Mais il en est d’autres qui, pour être situés plus au Nord et dans le voisinage du cercle polaire, n’en présentent pas moins un grand intérêt, justement parce que certains faisceaux de routes de navigation, — et non des moins fréquentés par les convois de ravitaillement anglais, — s’infléchissent vers le Septentrion pour courir sur l’arc de grand cercle, le plus court chemin d’un point à un autre sur un sphéroïde comme la Terre. Tels la pointe Sud du Groenland avec Julian’s haab (62° de lat. Nord), Reikiavig d’Islande (64°), enfin les Fœroë qui, à peu près à égale distance de l’Islande et de l’Ecosse, commandent, en même temps que le Canal du Nord, les débouchés de Glasgow, de Belfast, de Liverpool, sans parler des communications des ports du Nord-Est de la Grande-Bretagne (Aberdeen, Leith, Berwick, Newcastle, etc.) avec l’Atlantique par le détroit de Pentland, par les canaux des Orcades et des Shetland.

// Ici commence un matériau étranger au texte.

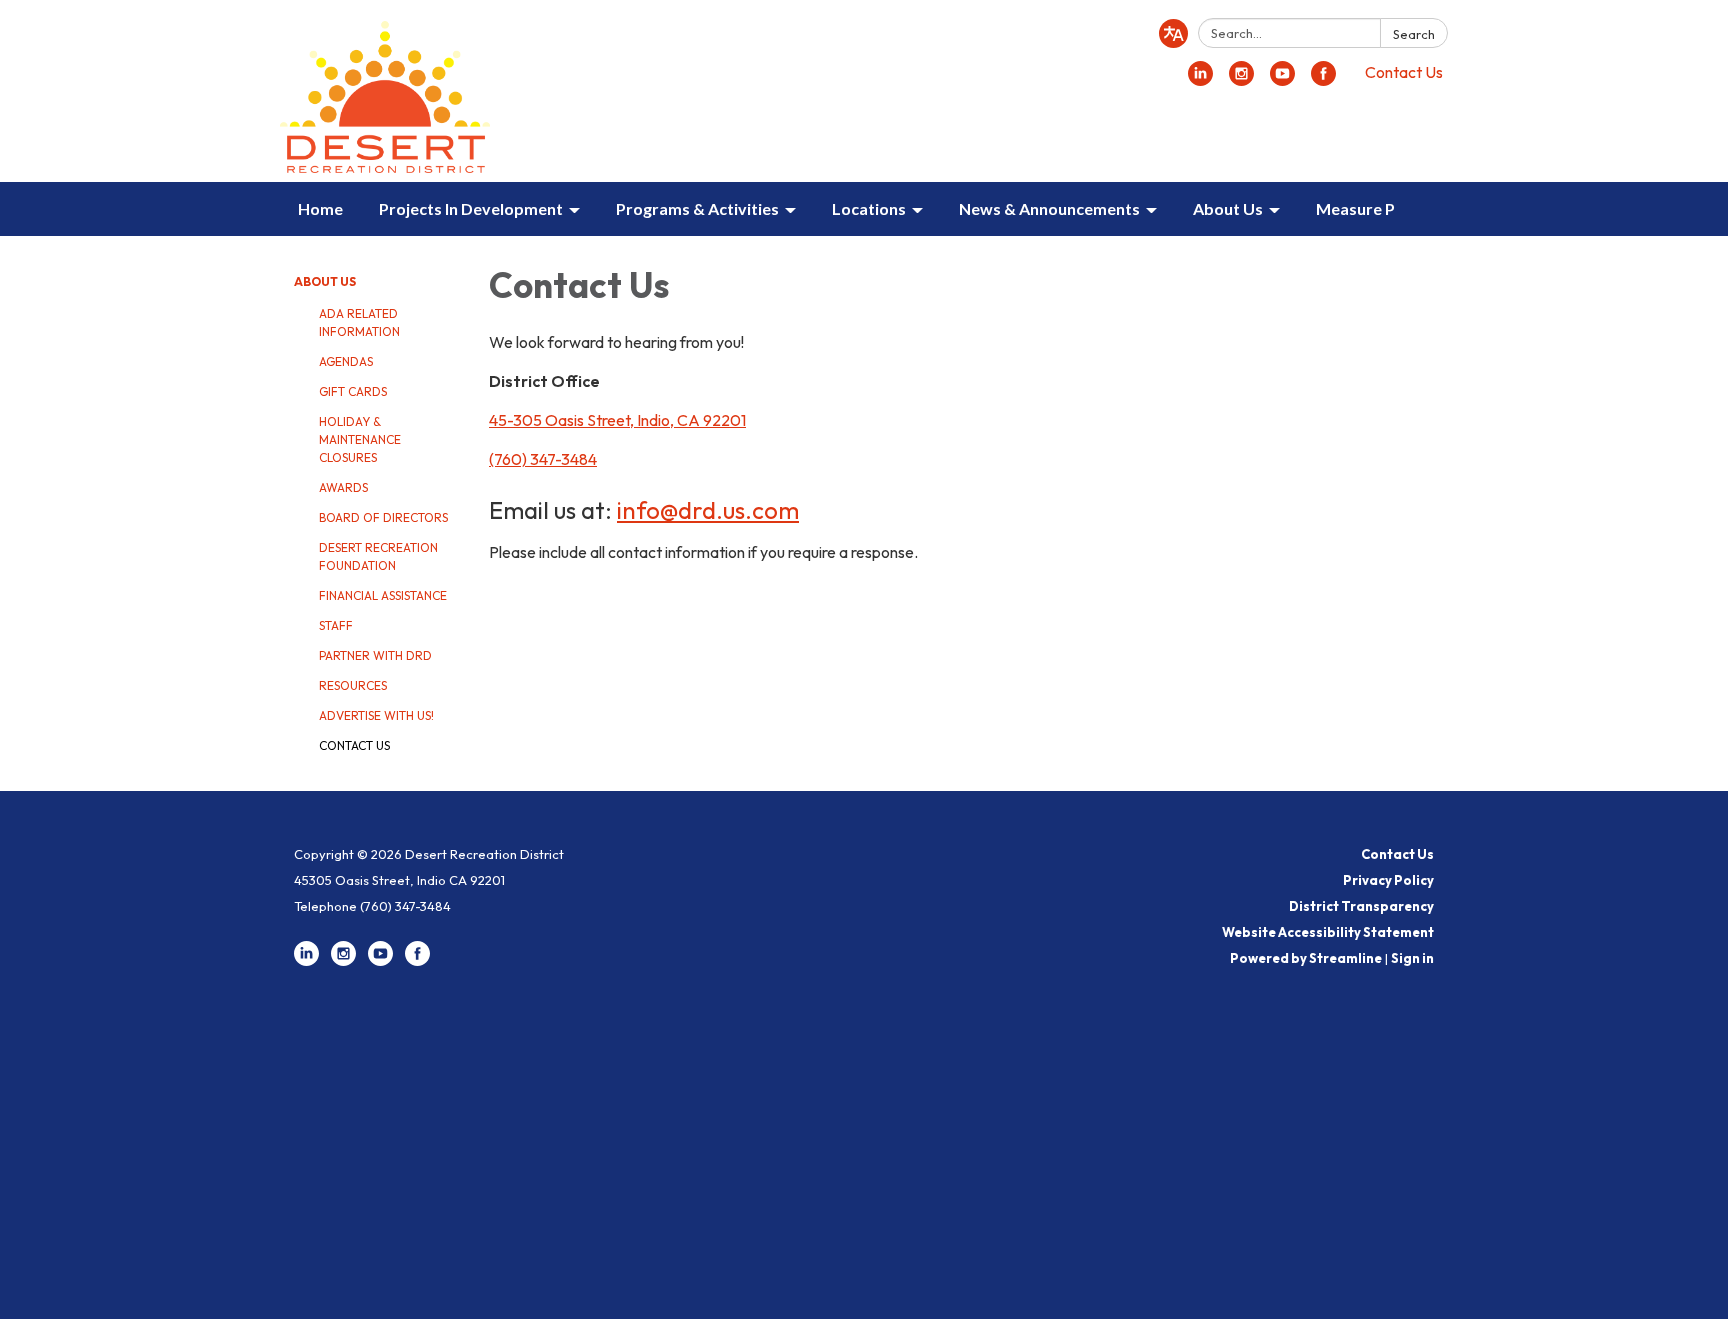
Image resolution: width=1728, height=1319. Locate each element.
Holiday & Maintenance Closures (360, 439)
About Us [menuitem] (1228, 208)
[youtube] (1282, 80)
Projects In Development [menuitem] (471, 208)
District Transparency (1361, 906)
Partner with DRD (375, 655)
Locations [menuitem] (869, 208)
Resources (353, 685)
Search (1414, 34)
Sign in (1412, 958)
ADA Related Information (359, 322)
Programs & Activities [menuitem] (697, 208)
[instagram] (1241, 80)
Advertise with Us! (376, 715)
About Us (325, 281)
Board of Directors (383, 517)
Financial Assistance (383, 595)
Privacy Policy (1388, 880)
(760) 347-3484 (543, 459)
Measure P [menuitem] (1355, 208)
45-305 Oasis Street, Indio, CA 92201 (617, 420)
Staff (336, 625)
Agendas (346, 361)
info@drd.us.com (708, 510)
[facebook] (1323, 80)
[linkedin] (1200, 80)
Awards (343, 487)
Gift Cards (353, 391)
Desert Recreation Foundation (378, 556)
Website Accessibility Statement (1328, 932)
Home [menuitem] (320, 208)
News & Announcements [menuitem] (1049, 208)
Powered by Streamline (1306, 958)
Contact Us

Groenland, Islande, Fœroë appartiennent au Danemark, et cette circonstance sert parfaitement les intérêts de l’Allemagne. Que le petit royaume, si étroitement emprisonné aujourd’hui dans les serres de l’Aigle noir, puisse, en effet, rester neutre dans le conflit qui mettra aux prises toutes les puissances européennes, c’est ce que personne ne croira. A supposer que son formidable voisin ne mette pas la main, par un coup de surprise coïncidant avec la déclaration de guerre, sur Copenhague et sur les ressources de la monarchie danoise, à supposer même que des accords dans ce sens ne soient point déjà conclus, — comme beaucoup de gens le croient, — entre les deux Cabinets, il faudra bien, de toute façon, que le Danemark prenne parti soit pour la « Triplice, » soit pour la Triple Entente. Or, qu’il soit ami ou ennemi, l’utilisation de ses possessions de l’Atlantique Nord n’en est pas moins possible, aisée même pour l’Allemagne, puisque, aussi bien, ces possessions sont dépourvues de toutes défenses.